Of the “bad April guys,” Beltre, Cameron, Delgado, and Tejada are known or suspected users, or 5 out of 89, or 6%.
Just for the heck of it, let’s remove the 17 suspected steroid users form the database and see what happens…
Wow! With the same weighting, the projected OPS of the now 60 player seasons, after the hot April, is .895 and the actual is .889!
Before the difference was 40 points between projected and actual, and now, it is only 4 points! Wow! Pretty scary.

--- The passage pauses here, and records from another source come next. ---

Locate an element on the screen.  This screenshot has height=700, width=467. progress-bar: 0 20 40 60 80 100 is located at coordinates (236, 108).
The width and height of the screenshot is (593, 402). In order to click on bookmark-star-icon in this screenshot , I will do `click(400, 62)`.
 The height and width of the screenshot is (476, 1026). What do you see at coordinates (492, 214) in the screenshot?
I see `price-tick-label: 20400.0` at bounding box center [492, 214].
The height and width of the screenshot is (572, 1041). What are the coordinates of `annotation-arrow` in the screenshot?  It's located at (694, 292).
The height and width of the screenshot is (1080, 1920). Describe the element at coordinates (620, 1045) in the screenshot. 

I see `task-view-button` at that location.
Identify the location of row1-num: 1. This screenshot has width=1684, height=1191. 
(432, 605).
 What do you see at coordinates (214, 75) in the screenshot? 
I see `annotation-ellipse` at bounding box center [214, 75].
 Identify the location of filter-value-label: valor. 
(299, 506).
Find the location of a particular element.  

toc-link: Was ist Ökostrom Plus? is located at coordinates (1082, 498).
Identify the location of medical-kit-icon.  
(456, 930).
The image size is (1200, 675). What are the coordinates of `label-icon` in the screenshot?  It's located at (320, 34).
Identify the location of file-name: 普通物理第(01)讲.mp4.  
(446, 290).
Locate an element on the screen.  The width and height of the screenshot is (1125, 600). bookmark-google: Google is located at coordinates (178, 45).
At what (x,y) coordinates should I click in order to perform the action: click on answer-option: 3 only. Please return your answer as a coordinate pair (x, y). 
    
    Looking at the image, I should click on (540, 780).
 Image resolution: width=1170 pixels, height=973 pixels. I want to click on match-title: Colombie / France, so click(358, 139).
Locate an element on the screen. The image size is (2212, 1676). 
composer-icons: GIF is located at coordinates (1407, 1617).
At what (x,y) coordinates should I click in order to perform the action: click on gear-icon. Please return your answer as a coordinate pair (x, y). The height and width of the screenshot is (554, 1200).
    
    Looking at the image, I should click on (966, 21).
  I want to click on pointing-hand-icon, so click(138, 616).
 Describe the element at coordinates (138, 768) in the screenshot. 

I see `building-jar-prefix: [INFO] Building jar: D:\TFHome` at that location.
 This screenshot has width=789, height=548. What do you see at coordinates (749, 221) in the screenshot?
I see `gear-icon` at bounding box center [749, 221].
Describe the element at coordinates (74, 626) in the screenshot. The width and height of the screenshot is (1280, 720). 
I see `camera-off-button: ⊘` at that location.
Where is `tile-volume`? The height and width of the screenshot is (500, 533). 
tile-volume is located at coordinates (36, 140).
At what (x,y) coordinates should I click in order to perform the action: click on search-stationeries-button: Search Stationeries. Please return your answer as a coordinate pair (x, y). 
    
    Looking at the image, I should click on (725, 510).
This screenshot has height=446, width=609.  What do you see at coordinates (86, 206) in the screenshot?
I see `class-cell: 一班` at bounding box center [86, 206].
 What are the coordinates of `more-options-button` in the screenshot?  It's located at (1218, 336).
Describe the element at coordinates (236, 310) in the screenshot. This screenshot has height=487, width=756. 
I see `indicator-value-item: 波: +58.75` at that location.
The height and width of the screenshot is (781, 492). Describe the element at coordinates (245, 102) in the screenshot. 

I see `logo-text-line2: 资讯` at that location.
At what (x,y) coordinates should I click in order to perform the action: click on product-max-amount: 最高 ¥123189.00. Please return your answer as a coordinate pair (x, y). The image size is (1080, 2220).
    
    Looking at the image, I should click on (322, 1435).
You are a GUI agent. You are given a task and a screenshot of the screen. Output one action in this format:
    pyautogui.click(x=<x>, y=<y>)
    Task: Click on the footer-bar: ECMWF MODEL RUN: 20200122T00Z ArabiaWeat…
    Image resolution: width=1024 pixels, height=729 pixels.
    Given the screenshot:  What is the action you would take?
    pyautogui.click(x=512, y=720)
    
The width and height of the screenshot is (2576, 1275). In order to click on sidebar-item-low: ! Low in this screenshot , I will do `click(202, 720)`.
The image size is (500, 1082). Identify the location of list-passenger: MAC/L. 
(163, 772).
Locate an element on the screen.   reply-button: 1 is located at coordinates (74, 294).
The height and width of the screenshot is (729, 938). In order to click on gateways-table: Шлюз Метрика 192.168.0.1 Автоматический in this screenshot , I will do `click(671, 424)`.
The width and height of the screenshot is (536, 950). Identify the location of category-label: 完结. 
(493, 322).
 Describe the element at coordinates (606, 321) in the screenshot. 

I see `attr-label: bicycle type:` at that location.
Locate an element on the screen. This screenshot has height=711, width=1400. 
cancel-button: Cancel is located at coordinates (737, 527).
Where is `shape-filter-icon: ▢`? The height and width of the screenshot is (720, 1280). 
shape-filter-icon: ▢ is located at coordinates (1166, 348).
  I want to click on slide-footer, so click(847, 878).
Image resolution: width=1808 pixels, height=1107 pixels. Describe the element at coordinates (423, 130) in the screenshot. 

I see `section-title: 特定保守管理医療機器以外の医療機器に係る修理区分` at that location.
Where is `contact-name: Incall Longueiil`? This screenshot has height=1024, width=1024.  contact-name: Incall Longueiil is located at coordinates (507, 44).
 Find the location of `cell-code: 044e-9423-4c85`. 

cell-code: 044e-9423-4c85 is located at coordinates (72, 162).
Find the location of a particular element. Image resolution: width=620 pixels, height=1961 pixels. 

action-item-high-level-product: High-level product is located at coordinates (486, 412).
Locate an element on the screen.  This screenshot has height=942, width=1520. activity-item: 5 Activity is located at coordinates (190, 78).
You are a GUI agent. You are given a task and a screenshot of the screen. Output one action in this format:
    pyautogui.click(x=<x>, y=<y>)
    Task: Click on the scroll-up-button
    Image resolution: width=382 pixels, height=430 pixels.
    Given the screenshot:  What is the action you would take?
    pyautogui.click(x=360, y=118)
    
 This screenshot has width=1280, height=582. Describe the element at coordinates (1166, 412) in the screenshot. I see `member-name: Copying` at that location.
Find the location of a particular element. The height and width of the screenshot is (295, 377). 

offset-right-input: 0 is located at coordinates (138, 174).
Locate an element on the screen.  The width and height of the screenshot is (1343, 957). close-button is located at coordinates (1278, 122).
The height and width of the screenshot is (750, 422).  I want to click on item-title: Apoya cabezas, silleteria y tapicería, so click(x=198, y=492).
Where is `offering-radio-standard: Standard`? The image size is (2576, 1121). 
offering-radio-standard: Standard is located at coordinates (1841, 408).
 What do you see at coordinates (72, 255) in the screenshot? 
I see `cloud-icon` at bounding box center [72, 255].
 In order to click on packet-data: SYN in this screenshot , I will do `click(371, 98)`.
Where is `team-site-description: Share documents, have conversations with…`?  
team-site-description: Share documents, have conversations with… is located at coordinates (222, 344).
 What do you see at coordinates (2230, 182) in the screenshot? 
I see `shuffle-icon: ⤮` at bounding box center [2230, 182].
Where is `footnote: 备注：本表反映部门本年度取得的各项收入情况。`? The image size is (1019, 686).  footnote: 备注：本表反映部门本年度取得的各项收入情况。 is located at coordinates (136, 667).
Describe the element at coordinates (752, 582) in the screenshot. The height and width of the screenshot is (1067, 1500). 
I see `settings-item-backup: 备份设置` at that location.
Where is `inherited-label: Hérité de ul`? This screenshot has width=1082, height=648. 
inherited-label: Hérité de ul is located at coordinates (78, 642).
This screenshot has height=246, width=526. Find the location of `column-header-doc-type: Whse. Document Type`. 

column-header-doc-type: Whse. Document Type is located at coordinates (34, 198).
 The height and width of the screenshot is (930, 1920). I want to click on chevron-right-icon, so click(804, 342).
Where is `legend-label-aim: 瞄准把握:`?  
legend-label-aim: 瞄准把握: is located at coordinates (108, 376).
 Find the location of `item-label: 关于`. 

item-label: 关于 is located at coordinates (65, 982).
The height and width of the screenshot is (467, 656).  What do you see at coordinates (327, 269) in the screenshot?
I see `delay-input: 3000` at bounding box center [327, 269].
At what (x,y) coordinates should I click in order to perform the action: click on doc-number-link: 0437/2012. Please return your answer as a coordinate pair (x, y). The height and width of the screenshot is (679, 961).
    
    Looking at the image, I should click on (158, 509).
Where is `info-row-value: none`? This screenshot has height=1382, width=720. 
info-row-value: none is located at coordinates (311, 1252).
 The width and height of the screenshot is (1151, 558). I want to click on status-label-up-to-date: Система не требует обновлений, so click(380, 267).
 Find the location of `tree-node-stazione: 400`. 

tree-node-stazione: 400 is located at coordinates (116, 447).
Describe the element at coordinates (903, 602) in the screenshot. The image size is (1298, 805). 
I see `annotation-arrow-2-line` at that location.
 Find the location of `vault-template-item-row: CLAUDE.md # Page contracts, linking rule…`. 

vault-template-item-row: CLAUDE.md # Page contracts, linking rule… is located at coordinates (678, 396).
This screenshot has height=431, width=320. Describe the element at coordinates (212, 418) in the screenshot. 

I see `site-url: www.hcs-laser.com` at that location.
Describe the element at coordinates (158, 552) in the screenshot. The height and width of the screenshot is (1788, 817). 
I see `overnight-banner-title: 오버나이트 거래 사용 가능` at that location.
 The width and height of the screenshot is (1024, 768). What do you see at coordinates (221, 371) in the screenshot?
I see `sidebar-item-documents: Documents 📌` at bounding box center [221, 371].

(For the bad April guys, with the PED players removed, we have projected .738 and actual .736.
If I only remove those names who either admitted or tested positive (Bonds, Caminitti, Giambi, Sheff, Sosa, Tatis, Tejada, Roberts, Genkins, McGwire, Glaus, and Rios), we get .891 projected and .906 actual, or a 14 point difference, down from 28 points.
BTW, thinking about guys like Thomas and Edmonds and other older players who have been released after bad starts, let’s see if a terrible start by an older player has any more significance than one by a younger player: Of course we are just looking at stats. It is not inconceivable that a team and its scouts, coaches, and manager, can “see” if an older player has lost his skills or is just having a fluke bad month.
Anyway, for players older than 33, and we have 24 of them, and after batting .497 (OPS) in April, they have a projected rest of season of .740 and an actual one of .737. A little less than expected but not really much difference.
Of course, these are the guys that WERE allowed to play, so who knows about the guys who were NOT?
For the younger (less than 30) players (N=44) with a bad start, they were projected at .737 and hit .725.
That is a little weird. One reason for that is probably that I am regressing towards a league average player, regardless of age. I should be regressing towards the mean for that age, which for these players age 26.4 is lower than an average player.
If we split the “good April” guys into under 30 and over 29, while removing all the steroid guys, we have projected .872 and actual .873 for the younger ones (N=33), and .901 and .910 for the older ones (N=27), which is fairly interesting.
Anyway, all told, if we remove known and suspected PED players from our sample, I don’t see much evidence that a hot or cold April has much if any predictive value for any class of players that I have looked at.